Kızılay Genel Başkanı Balıkesir'de

Kızılay Genel Başkanı Balıkesir'de

Türk Kızılayı Genel Başkanı A.Lütfi Akar, Van depreminin ardından Türk Kızılayının bölgede muhteşem bir operasyon gerçekleştirdiğini söyledi.

Van depremiyle ilgili Türk Kızılayının operasyon kabiliyetine kimsenin söz dil uzatamayacağını ifade eden Kızılay Genel Başkanı A. Lütfi Akar, "Bu operasyonlara dil uzatanı Allah çarpar. Bu operasyonu küçük görenlerle Allah'ın işi olmaz. Burada, Türk Devletinin dirayetli Başbakanının, dirayetli hükümetinin iradesiyle ve sivil toplum örgütlerinin önünde Türk Kızılayının liderliği ile muhteşem bir operasyon yapıldı. Vanlı vatandaşlarımız hiçbir zaman açıkta bırakılmadı, aç ve sefil bırakılmadı" dedi.

Türk Kızılayı Balıkesir Bölge İstişare Toplantısı Asya Termal Otel'de yapıldı. Balıkesir Şubesinin örnek bir ev sahipliği sergilediği istişare toplantısına, Balıkesir Valisi Yılmaz Arslan, Türk Kızılayı Genel Başkanı A. Lütfi Akar, Balıkesir Belediye Başkanı İsmail Ok, Garnizon Komutan Vekili Kurmay Albay Vahap Özoğlu, Kızılay Genel Başkan Yardımcısı Hasan Karahan, Kızılay Genel Sekreteri Muzaffer Komit, yönetim kurulu üyesi Hayati Çetin, İl Müftüsü Turgut Açari, Gençlik Hizmetleri ve Sipor İl Müdürü İlhan Arslan, Balıkesir Şube Başkanı Avukat Hüseyin Gündoğan, 9. Ana Jet Üs Komutan Vekili Albay İshak Dayıoğlu, İl Emniyet Müdür Vekili Aydın Gider, İl Afet ve Acil Durum Müdür Vekili Bayram Şahin, Balıkesir, Bursa, Çanakkale, Yalova şubelerinin başkan ve yönetim kurulu üyeleri katıldı.

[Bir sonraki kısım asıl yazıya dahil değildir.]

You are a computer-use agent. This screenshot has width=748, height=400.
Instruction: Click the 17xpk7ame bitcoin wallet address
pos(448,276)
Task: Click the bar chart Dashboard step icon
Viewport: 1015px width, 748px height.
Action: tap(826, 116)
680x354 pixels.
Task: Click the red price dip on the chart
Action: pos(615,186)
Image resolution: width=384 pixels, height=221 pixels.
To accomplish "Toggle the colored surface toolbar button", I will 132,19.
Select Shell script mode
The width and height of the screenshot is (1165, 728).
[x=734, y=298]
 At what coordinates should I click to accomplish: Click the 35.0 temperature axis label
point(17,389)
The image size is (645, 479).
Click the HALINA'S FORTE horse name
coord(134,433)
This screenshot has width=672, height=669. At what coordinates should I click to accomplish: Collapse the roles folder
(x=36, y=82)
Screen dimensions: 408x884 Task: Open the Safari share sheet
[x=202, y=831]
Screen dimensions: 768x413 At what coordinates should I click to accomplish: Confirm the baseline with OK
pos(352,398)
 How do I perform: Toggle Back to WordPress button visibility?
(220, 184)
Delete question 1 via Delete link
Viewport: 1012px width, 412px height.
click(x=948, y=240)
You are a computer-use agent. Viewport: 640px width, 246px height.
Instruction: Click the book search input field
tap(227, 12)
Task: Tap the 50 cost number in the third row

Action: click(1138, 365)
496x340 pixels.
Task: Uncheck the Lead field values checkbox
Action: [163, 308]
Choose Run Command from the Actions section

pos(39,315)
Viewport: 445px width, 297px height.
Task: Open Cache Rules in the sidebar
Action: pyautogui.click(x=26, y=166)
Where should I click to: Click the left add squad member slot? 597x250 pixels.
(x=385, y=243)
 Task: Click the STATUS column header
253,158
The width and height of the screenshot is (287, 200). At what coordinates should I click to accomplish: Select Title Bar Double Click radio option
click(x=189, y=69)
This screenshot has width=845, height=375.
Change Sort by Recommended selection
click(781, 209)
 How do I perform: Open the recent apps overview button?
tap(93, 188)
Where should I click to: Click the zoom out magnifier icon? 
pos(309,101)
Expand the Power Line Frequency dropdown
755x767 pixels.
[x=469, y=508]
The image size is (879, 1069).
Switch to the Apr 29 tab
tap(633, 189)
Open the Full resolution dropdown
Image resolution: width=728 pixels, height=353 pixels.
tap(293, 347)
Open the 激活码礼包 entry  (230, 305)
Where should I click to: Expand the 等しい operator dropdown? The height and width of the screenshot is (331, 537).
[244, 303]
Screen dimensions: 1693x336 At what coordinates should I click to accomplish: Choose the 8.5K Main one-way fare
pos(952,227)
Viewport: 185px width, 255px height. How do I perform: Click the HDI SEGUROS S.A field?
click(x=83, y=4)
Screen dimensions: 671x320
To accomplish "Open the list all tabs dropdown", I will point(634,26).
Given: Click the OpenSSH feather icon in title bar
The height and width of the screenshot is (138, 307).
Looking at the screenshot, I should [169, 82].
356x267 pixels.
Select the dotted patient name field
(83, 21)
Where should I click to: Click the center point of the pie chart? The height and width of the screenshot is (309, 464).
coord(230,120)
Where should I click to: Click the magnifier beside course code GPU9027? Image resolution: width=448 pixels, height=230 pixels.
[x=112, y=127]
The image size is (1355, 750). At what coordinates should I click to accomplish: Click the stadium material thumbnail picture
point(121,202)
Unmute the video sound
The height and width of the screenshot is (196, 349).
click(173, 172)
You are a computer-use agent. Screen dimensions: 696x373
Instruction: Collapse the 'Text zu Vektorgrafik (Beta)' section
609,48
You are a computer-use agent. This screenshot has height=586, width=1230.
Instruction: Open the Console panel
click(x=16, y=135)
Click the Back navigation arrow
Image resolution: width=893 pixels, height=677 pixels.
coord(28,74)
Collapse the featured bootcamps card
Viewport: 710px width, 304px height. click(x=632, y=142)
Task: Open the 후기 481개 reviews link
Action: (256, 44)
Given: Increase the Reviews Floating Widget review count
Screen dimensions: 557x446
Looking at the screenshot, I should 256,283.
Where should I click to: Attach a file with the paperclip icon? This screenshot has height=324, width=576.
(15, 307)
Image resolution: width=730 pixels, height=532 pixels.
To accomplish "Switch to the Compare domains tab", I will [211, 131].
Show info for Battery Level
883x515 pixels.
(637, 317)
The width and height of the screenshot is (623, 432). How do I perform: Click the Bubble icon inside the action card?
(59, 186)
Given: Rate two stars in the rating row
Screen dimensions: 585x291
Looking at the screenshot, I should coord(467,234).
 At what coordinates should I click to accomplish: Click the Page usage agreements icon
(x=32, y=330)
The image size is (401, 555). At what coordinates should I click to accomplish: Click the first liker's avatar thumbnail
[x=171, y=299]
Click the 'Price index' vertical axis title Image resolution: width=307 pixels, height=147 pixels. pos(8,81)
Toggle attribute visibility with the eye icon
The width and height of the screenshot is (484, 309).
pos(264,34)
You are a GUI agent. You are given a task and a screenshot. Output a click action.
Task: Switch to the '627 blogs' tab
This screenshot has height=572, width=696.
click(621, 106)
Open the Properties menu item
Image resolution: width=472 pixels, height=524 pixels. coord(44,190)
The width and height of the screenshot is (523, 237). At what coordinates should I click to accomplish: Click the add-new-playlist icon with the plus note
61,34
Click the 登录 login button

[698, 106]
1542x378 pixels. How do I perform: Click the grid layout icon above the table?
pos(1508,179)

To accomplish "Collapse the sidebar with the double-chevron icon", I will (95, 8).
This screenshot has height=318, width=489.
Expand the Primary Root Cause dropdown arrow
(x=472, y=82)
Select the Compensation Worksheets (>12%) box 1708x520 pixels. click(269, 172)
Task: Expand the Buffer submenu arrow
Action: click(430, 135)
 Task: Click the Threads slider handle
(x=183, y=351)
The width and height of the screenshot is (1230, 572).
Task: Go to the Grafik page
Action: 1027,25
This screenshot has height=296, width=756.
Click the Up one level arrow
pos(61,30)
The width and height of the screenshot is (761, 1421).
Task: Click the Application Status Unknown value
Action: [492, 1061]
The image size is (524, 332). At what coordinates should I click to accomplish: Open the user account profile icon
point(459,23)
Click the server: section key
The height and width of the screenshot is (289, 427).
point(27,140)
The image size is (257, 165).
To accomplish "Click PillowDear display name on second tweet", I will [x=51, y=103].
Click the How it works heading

Yemekli toplantının ilk bölümünde açılış konuşmasını yapan Türkiye Kızılay Derneği Balıkesir Şube Başkanı Avukat Hüseyin Gündoğan, Kızılaycılığın gönüllülük esasına dayanan bir insanlık hizmeti olduğunu söyledi.

Balıkesir şubesi olarak gönüllü kan bağışı toplamada 2012 yılında 29 bin ünite hedefi koyduklarını ve bu hedefe ulaşmak için çalıştıklarını kaydeden Hüseyin Gündoğan, Balıkesir'in Türkiye ortalamasına etki ettiğini vurguladı. Kızılay şube başkanı Hüseyin Gündoğan, "Kızılaycılık nedir diye sorulsa, herhalde bir cumartesi günü, bir bahar günü, ağaçların altında kuşların öttüğü, suların şırıldadığı bir zamanda, hamağın üzerinde uyuyup, mangal keyfi yapmayı bir kenara bırakıp, böyle insanlar için, insanlık için bir araya gelmektir diyorum. Çok kutsal bir görev ifa ediyoruz. Bunu anlatmak çok zor. Kızılay gönül işidir, almadan vermeyi bilmek, çağrılmadan gitmeyi bilmek, sevilmesen de sevmeyi bilmektir. Bu ekibin tamamı bunu kalbinde hissedip yaşıyor. Biz kendimizi çok şanslı hissediyoruz. Kızılay toplumda afet ile anılır oldu. Fakat bunun ötesinde kan olayı var. Şu anda yıllık 1 milyon 850 bin üniteye yakın. Balıkesir olarak 2011 yılında 27 bin 350 ünite kan vermişiz. Geçenlerde 2012 hedefimizi 29 bin ünite olarak açıkladık. Türkiye geneline bakınca biz hedefi yakaladık. 29 bin ünite kan vaadim var, bu yıl toplamamız halinde Türkiye'de 1 milyon 950 bin kana ulaşılması gerekiyor. Biz Balıkesir olarak bu hedefe ulaştık" dedi.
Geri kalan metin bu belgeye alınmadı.